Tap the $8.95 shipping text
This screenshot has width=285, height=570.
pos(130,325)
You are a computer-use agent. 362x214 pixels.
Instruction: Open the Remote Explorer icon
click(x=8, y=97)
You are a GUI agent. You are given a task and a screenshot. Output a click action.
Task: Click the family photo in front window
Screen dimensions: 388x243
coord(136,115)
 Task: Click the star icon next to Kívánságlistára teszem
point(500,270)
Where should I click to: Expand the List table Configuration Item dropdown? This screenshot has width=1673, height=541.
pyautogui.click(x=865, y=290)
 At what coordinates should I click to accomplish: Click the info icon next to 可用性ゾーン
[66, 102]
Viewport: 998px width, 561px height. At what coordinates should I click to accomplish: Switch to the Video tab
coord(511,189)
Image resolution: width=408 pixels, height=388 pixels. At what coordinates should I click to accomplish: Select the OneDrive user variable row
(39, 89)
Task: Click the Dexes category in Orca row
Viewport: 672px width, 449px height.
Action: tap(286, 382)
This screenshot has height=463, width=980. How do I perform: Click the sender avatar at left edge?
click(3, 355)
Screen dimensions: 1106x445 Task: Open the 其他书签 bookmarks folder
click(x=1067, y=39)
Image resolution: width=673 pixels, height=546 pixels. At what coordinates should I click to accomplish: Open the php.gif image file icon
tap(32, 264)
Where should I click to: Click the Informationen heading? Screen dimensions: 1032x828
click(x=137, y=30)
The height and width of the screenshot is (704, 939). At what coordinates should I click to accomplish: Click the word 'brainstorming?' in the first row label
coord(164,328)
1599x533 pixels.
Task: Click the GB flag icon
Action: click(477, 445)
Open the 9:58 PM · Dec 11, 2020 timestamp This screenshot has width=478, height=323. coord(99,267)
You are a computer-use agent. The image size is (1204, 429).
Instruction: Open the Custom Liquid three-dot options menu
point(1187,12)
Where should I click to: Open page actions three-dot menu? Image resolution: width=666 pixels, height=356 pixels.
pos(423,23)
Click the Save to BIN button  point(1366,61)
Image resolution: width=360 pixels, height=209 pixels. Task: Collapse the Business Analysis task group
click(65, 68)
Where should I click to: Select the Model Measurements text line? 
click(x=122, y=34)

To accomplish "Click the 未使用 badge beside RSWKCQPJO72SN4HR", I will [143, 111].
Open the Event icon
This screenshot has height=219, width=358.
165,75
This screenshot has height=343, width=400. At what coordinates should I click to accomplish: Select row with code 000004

+---+

Note every line in the material with "computer" and copy it.

You are a computer-use agent. 362x214 pixels.
You are a computer-use agent. The image size is (1204, 429).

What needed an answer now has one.